### WHAT IS EXPECTED
Rewrite every line of the material below, changing each "Instruction" to "Directive" and leaving all other text as it is.

── RECORDS FOR THIS TASK ──

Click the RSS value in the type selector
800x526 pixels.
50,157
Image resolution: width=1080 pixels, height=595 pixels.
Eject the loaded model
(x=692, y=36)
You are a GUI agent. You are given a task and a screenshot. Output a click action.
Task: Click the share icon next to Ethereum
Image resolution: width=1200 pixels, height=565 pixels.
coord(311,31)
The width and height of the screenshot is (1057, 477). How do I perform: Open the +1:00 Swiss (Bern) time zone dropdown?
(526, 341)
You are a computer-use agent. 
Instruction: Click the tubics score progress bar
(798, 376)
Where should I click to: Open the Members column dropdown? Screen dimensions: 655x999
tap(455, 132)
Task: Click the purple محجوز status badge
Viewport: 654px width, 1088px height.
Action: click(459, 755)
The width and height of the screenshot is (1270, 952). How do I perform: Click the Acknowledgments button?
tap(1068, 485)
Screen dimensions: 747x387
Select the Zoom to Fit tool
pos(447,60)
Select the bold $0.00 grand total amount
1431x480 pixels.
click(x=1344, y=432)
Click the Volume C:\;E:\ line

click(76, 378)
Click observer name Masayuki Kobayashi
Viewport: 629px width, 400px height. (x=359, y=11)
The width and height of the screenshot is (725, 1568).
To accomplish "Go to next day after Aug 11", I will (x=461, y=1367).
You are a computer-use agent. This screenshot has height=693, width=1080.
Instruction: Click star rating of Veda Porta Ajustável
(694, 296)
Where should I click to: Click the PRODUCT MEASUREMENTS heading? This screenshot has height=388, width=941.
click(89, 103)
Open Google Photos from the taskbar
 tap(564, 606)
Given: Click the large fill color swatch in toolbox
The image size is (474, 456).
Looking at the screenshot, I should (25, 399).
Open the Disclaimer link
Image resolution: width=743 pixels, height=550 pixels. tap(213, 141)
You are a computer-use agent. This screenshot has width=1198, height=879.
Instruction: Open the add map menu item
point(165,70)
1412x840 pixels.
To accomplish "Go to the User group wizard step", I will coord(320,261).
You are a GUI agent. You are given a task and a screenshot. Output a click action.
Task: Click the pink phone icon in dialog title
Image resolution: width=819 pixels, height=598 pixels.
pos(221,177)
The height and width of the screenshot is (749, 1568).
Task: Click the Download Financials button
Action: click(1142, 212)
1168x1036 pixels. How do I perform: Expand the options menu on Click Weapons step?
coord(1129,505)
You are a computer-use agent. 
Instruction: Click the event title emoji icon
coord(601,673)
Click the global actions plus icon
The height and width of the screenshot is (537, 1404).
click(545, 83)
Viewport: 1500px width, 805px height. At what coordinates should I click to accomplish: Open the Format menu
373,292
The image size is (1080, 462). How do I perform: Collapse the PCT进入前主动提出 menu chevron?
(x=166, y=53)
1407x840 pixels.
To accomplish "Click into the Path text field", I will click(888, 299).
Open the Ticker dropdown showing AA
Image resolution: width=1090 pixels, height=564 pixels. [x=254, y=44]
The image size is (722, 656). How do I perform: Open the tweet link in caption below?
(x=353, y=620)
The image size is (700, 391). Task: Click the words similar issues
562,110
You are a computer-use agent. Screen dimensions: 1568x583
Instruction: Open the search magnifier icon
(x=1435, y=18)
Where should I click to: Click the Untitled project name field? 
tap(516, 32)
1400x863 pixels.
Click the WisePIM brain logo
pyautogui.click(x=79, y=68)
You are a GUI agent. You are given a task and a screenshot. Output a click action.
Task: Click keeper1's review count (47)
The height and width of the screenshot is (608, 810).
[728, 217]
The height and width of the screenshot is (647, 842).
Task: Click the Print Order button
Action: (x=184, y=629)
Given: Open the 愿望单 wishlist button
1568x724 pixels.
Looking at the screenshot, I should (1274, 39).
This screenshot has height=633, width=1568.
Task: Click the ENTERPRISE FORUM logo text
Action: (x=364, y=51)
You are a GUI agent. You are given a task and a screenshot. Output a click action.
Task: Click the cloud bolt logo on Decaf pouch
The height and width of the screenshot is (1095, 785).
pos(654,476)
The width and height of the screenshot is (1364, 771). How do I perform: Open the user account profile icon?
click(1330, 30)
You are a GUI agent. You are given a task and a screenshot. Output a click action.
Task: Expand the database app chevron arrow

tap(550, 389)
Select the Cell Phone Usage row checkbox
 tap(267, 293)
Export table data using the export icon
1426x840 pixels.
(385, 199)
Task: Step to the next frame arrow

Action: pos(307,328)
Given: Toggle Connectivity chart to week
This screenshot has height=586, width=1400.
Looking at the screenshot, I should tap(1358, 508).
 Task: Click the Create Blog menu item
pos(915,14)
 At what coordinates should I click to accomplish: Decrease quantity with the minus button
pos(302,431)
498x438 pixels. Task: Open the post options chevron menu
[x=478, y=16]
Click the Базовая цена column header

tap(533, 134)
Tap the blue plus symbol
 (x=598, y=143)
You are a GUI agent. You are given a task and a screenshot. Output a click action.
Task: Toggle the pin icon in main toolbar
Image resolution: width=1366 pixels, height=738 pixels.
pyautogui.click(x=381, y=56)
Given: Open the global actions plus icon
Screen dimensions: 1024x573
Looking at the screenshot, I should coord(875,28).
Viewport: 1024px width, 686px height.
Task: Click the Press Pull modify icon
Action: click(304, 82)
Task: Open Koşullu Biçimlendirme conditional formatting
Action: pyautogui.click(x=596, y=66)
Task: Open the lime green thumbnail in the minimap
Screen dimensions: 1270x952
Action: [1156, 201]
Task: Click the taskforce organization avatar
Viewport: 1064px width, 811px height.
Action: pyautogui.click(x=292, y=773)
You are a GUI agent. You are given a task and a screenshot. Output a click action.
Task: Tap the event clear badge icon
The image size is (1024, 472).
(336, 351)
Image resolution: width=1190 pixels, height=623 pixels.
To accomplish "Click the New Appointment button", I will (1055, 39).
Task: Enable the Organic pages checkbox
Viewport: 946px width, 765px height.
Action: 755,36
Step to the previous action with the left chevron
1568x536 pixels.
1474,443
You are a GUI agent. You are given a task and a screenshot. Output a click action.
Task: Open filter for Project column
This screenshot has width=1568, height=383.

───

### OUTPUT OF THE EXERCISE
Click the RSS value in the type selector
800x526 pixels.
50,157
Image resolution: width=1080 pixels, height=595 pixels.
Eject the loaded model
(x=692, y=36)
You are a GUI agent. You are given a task and a screenshot. Output a click action.
Task: Click the share icon next to Ethereum
Image resolution: width=1200 pixels, height=565 pixels.
coord(311,31)
The width and height of the screenshot is (1057, 477). How do I perform: Open the +1:00 Swiss (Bern) time zone dropdown?
(526, 341)
You are a computer-use agent. 
Directive: Click the tubics score progress bar
(798, 376)
Where should I click to: Open the Members column dropdown? Screen dimensions: 655x999
tap(455, 132)
Task: Click the purple محجوز status badge
Viewport: 654px width, 1088px height.
Action: click(459, 755)
The width and height of the screenshot is (1270, 952). How do I perform: Click the Acknowledgments button?
tap(1068, 485)
Screen dimensions: 747x387
Select the Zoom to Fit tool
pos(447,60)
Select the bold $0.00 grand total amount
1431x480 pixels.
click(x=1344, y=432)
Click the Volume C:\;E:\ line

click(76, 378)
Click observer name Masayuki Kobayashi
Viewport: 629px width, 400px height. (x=359, y=11)
The width and height of the screenshot is (725, 1568).
To accomplish "Go to next day after Aug 11", I will (x=461, y=1367).
You are a computer-use agent. This screenshot has height=693, width=1080.
Directive: Click star rating of Veda Porta Ajustável
(694, 296)
Where should I click to: Click the PRODUCT MEASUREMENTS heading? This screenshot has height=388, width=941.
click(89, 103)
Open Google Photos from the taskbar
 tap(564, 606)
Given: Click the large fill color swatch in toolbox
The image size is (474, 456).
Looking at the screenshot, I should (25, 399).
Open the Disclaimer link
Image resolution: width=743 pixels, height=550 pixels. tap(213, 141)
You are a computer-use agent. This screenshot has width=1198, height=879.
Directive: Open the add map menu item
point(165,70)
1412x840 pixels.
To accomplish "Go to the User group wizard step", I will coord(320,261).
You are a GUI agent. You are given a task and a screenshot. Output a click action.
Task: Click the pink phone icon in dialog title
Image resolution: width=819 pixels, height=598 pixels.
pos(221,177)
The height and width of the screenshot is (749, 1568).
Task: Click the Download Financials button
Action: click(1142, 212)
1168x1036 pixels. How do I perform: Expand the options menu on Click Weapons step?
coord(1129,505)
You are a computer-use agent. 
Directive: Click the event title emoji icon
coord(601,673)
Click the global actions plus icon
The height and width of the screenshot is (537, 1404).
click(545, 83)
Viewport: 1500px width, 805px height. At what coordinates should I click to accomplish: Open the Format menu
373,292
The image size is (1080, 462). How do I perform: Collapse the PCT进入前主动提出 menu chevron?
(x=166, y=53)
1407x840 pixels.
To accomplish "Click into the Path text field", I will click(888, 299).
Open the Ticker dropdown showing AA
Image resolution: width=1090 pixels, height=564 pixels. [x=254, y=44]
The image size is (722, 656). How do I perform: Open the tweet link in caption below?
(x=353, y=620)
The image size is (700, 391). Task: Click the words similar issues
562,110
You are a computer-use agent. Screen dimensions: 1568x583
Directive: Open the search magnifier icon
(x=1435, y=18)
Where should I click to: Click the Untitled project name field? 
tap(516, 32)
1400x863 pixels.
Click the WisePIM brain logo
pyautogui.click(x=79, y=68)
You are a GUI agent. You are given a task and a screenshot. Output a click action.
Task: Click keeper1's review count (47)
The height and width of the screenshot is (608, 810).
[728, 217]
The height and width of the screenshot is (647, 842).
Task: Click the Print Order button
Action: (x=184, y=629)
Given: Open the 愿望单 wishlist button
1568x724 pixels.
Looking at the screenshot, I should (1274, 39).
This screenshot has height=633, width=1568.
Task: Click the ENTERPRISE FORUM logo text
Action: (x=364, y=51)
You are a GUI agent. You are given a task and a screenshot. Output a click action.
Task: Click the cloud bolt logo on Decaf pouch
The height and width of the screenshot is (1095, 785).
pos(654,476)
The width and height of the screenshot is (1364, 771). How do I perform: Open the user account profile icon?
click(1330, 30)
You are a GUI agent. You are given a task and a screenshot. Output a click action.
Task: Expand the database app chevron arrow

tap(550, 389)
Select the Cell Phone Usage row checkbox
 tap(267, 293)
Export table data using the export icon
1426x840 pixels.
(385, 199)
Task: Step to the next frame arrow

Action: pos(307,328)
Given: Toggle Connectivity chart to week
This screenshot has height=586, width=1400.
Looking at the screenshot, I should tap(1358, 508).
 Task: Click the Create Blog menu item
pos(915,14)
 At what coordinates should I click to accomplish: Decrease quantity with the minus button
pos(302,431)
498x438 pixels. Task: Open the post options chevron menu
[x=478, y=16]
Click the Базовая цена column header

tap(533, 134)
Tap the blue plus symbol
 (x=598, y=143)
You are a GUI agent. You are given a task and a screenshot. Output a click action.
Task: Toggle the pin icon in main toolbar
Image resolution: width=1366 pixels, height=738 pixels.
pyautogui.click(x=381, y=56)
Given: Open the global actions plus icon
Screen dimensions: 1024x573
Looking at the screenshot, I should coord(875,28).
Viewport: 1024px width, 686px height.
Task: Click the Press Pull modify icon
Action: click(304, 82)
Task: Open Koşullu Biçimlendirme conditional formatting
Action: pyautogui.click(x=596, y=66)
Task: Open the lime green thumbnail in the minimap
Screen dimensions: 1270x952
Action: [1156, 201]
Task: Click the taskforce organization avatar
Viewport: 1064px width, 811px height.
Action: pyautogui.click(x=292, y=773)
You are a GUI agent. You are given a task and a screenshot. Output a click action.
Task: Tap the event clear badge icon
The image size is (1024, 472).
(336, 351)
Image resolution: width=1190 pixels, height=623 pixels.
To accomplish "Click the New Appointment button", I will (1055, 39).
Task: Enable the Organic pages checkbox
Viewport: 946px width, 765px height.
Action: 755,36
Step to the previous action with the left chevron
1568x536 pixels.
1474,443
You are a GUI agent. You are given a task and a screenshot. Output a click action.
Task: Open filter for Project column
This screenshot has width=1568, height=383.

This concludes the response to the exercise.